In 1976, Zulfikar Ali Bhutto, then prime minister of Pakistan, invited him to Islamabad for a private performance. When Pathanay Khan sang "Jindarri lutti tain yaar sajan, Kadi mor maharan tay wal a watan", Bhutto broke into tears. After the programme, the prime minister asked Pathanay Khan three times if he had any 'wish' to make that the Prime Minister could then fulfill. Each time the singer's reply was, "Bhutto Sahib, aap ko gharib awaam ki parat ho" (Bhutto Sahib, take care of the poor). At this, Bhutto hugged Pathanay Khan and said "I will surely take care of the poor".
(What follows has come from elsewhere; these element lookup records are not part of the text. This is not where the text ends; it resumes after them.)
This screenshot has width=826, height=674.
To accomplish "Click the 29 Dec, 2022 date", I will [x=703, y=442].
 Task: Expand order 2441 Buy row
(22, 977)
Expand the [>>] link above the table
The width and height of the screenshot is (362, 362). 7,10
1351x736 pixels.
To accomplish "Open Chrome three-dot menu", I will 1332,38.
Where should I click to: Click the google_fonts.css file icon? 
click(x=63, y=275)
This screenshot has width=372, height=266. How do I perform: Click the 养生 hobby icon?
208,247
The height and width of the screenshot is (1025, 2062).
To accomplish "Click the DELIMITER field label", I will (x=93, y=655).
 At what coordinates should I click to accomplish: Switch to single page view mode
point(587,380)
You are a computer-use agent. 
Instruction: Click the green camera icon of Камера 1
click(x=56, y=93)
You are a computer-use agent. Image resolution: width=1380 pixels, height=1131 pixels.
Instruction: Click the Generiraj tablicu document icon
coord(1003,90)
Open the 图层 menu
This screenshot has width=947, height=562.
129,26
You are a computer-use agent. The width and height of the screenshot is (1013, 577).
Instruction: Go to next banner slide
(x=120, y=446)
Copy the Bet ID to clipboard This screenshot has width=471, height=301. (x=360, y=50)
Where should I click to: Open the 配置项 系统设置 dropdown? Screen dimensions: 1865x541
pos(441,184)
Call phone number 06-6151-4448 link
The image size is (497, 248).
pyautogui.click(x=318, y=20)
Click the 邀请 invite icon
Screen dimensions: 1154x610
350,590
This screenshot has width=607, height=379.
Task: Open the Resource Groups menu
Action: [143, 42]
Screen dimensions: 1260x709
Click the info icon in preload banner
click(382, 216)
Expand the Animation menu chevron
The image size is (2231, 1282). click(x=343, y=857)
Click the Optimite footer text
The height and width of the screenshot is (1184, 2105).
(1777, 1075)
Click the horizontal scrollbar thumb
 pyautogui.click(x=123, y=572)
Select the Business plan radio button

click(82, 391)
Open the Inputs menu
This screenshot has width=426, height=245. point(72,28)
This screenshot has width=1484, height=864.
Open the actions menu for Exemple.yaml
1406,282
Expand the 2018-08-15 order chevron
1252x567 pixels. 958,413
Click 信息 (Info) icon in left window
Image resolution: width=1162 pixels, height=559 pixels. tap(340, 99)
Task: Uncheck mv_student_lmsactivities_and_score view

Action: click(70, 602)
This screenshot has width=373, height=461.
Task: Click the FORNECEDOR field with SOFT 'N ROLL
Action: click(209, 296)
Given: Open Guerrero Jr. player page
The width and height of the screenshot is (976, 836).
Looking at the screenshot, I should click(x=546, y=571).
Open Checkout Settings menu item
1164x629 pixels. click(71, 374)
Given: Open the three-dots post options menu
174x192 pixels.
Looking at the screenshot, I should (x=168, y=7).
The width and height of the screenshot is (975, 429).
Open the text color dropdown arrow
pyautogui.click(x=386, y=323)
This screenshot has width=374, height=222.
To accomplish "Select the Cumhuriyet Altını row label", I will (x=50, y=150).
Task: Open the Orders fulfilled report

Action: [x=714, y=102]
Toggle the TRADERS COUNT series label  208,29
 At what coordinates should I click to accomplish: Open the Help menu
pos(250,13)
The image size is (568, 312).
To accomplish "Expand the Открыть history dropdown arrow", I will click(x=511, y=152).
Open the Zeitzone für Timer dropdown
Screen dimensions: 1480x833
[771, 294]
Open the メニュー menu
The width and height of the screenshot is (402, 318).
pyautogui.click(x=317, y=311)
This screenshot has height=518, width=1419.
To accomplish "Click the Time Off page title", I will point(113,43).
==Popular hits on television==
- "Chheena een chhaneeda yaar"
- "Meda ishq vee toon"
- "Peelu pakkian nee"
- "Jindari lutti"
- "Kia haal sunanwan dil da, koi mehram yaar na milda"
- Ghoom Charakhreya, Teri Kattan Wali Jeevay

==Albums==

| Year | Title |
|---|---|
| 1984 | Main Vee Jana Jhok Ranjhan |
| 1984 | Mera Ishq Vi Toon |
| 1989 | Faiz Aman Mela '89 |
| 1992 | Dil Dam Dam Dardon |
| 1992 | Ranjhan Ang Lagaya |
| 1999 | Kafis |

==Awards and recognition==
- Pride of Performance Award in 1979 by the President of Pakistan.

== Death ==
Pathanay Khan died after a protracted illness at his native town of Kot Addu on Thursday 9 March 2000. His funeral was attended by a large number of people including poets, intellectuals, lawyers, educationalists and district officials. He was buried in his native graveyard in Kot Addu.